Влюбленный демиург. Метафизика и эротика русского романтизма - Михаил Вайскопф
Шрифт:
Интервал:
Закладка:
Оба взгляда – позитивный и негативный – противоречиво соединены, например, в уже цитировавшемся антиромантическом памфлете Стурдзы. Негодование религиозного и политического консерватора[476] сдабривалось у него застарелой обидой классициста, оскорбленного в своих литературных вкусах[477], а получившаяся смесь была настояна на конспирологии. С одной стороны, его откровенничающий Романтик, приверженец «слепого Рока», напрямую отождествляет «своевольство» новой литературной школы с революционным заговором[478], в котором задействован он сам вместе с единомышленниками:
«Мы в совокупности не что иное, как одушевленный набат всеобщего мятежа, расстройства и безначалия в роде человеческом»; «Мы, по примеру других крамольников, составили обширный, всеобъемлющий заговор <…> Всмотрелись ли вы в последствия прилежного чтения книг, нами издаваемых? В знатных людях они поселяют презрение к человечеству, в среднем классе ненависть к властям и ослушание законам. Юноша, расставаясь с едким творением, замышляет бунт или самоубийство, девица мечтает о восторгах бешеной страсти <…> Купец, ругаясь всем наследственным правам в мире, проповедует равенство и свободу <…> Ремесленник и простолюдин, углубясь в наши журналы и неистовые романы, гнушаются трудолюбием как устарелым классицизмом, отрицающим всякое перед собою первенство, и с яростию ищут случаев поставить вверх дном все существующее».
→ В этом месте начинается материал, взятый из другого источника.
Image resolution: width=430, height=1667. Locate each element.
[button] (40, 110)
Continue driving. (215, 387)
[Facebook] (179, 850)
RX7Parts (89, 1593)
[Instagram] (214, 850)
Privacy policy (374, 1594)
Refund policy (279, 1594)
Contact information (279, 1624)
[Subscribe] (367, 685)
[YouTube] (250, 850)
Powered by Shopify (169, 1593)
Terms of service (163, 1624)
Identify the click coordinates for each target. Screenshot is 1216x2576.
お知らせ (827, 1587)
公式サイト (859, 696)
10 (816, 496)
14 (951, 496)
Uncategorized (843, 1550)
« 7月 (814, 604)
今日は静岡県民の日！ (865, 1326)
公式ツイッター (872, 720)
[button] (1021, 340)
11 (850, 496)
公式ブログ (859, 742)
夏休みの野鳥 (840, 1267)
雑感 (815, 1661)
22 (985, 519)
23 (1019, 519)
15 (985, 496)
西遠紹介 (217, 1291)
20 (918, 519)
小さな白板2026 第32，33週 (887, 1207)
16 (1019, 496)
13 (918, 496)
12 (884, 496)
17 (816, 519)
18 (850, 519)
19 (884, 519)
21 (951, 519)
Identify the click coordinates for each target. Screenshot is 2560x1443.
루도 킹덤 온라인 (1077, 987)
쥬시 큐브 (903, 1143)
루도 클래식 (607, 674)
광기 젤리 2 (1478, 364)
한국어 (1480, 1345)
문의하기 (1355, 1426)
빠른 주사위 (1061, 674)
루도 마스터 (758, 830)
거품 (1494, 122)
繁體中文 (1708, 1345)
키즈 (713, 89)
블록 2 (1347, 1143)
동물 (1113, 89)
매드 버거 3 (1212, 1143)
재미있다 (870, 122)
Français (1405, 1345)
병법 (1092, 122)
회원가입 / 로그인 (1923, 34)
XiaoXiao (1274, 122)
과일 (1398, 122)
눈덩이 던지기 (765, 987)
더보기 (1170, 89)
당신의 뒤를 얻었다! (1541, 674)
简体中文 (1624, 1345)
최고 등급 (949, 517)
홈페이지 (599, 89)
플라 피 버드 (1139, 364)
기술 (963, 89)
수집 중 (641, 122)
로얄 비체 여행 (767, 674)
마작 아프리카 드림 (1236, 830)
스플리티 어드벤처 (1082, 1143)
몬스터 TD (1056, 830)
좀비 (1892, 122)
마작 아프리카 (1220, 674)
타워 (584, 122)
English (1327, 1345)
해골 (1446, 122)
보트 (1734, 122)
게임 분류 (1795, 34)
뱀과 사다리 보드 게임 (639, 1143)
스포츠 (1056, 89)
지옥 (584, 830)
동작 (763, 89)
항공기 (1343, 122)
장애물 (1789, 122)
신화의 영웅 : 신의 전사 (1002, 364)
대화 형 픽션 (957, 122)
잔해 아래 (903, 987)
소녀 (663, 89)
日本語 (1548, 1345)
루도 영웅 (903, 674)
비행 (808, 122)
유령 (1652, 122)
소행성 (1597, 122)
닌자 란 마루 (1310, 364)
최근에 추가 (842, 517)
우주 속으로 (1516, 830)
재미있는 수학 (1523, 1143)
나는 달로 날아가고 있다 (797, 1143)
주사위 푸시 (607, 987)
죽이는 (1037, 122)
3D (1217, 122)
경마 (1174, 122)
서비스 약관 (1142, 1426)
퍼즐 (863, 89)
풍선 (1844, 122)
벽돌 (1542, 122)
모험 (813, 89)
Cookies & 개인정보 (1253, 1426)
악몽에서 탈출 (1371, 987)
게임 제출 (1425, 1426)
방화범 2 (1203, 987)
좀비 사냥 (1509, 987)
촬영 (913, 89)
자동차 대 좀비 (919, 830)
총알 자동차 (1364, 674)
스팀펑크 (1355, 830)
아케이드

Естественно, что, сея крамолу и анархию, осатанелый наставник молитвенно взывает при этом к самому хаосу, словно к собственному безбожному божеству (причем его литературный бунт, локализуясь в «подземельях», набирает вдобавок хтонические тона):
Ради хаоса и собственной вашей славы, не уклоняйтесь, друг мой»; «Точка опирания [sic] и движущая нами рука давно возникли из хаоса безбожия! Мы застрельщики и лазутчики грозного, сгущенного ополчения, засевшего во всех подземельях здания общественного.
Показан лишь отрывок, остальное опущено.